[SINGAPORE] Sentiment at some of Asia's biggest firms deteriorated again in the fourth quarter, falling to a four-year low under the weight of concerns about slowing growth in China, the region's biggest economy, a Thomson Reuters/Insead survey showed.
The Thomson Reuters/Insead Asian Business Sentiment Index, representing the six-month outlook at 103 firms, was 58 in the December quarter from 60 in September and 72 a year prior. A reading over 50 indicates a positive view.
In Singapore, which counts China as its top trading partner, the business sentiment index was at 21, the lowest among the 11 economies in the poll. The reading for Australia, a major supplier of resources to China, was also the lowest in three years.
China's economy - growing at its slowest pace in six years - ranked as the chief risk to corporate forecasts for the second consecutive quarter, with volatile financial markets also of concern, showed the survey whose respondents included SoftBank Group, Kia Motors, Tata Steel and Olam International.
"A very strong revision to the expected growth rate of China (in recent months) is having a bigger effect on all these numbers, across all countries, across all sectors," said Antonio Fatas, economics professor at Insead in Singapore. "If you think of growth in Asia, Asia will do well, Asia will grow faster than most of the regions of the world, but it will grow at a rate very different from the previous 10 years."
At the start of the December quarter, analysts estimated China's 2016 growth at 6.5 per cent versus 6.7 per cent estimated three months prior.
After polling closed for the Thomson Reuters/Insead survey over the weekend, China reported November data that beat market estimates including factory output, retail sales and investment. The showing indicated that stimulus measures might be steadying the economy, analysts said, though falling property prices and high domestic debt featured among challenges.
The impact of change in China's economy is particularly acute for the region's smaller and less diverse countries.
Thomson Reuters and global business school Insead conducted the poll from Nov 30 to Dec 12. Of 103 respondents, 21 per cent were negative - the most in over six years - while 42 per cent were neutral and 37 per cent positive.

■ **SET EXERCISE 1**
Copy the survey article from "China's economy - growing" to "and Olam International.", swapping "second consecutive quarter" for "third consecutive quarter".
■ **SET EXERCISE 2**
In one to three sentences, explain why the survey article says sentiment at Asia's biggest firms fell to a four-year low in the fourth quarter.
The data that comes next is separate material, unrelated to the survey article.

■ **INFORMATION SUPPLIED**
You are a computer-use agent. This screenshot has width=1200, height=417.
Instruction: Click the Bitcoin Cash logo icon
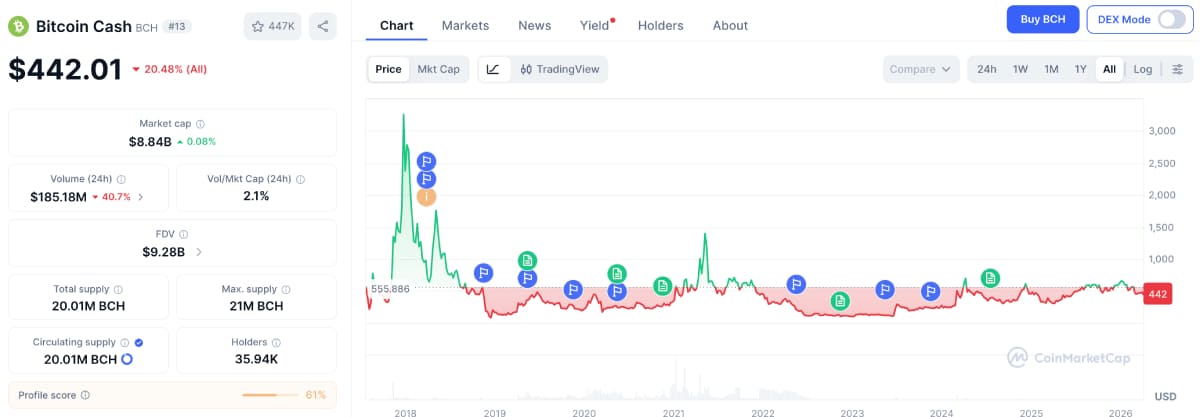tap(18, 26)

■ **COMPLETE ANSWER 1**
China's economy - growing at its slowest pace in six years - ranked as the chief risk to corporate forecasts for the third consecutive quarter, with volatile financial markets also of concern, showed the survey whose respondents included SoftBank Group, Kia Motors, Tata Steel and Olam International.

■ **COMPLETE ANSWER 2**
Sentiment fell because of concerns about slowing growth in China, the region's biggest economy. China's economy, growing at its slowest pace in six years, ranked as the chief risk to corporate forecasts, and volatile financial markets were also a concern.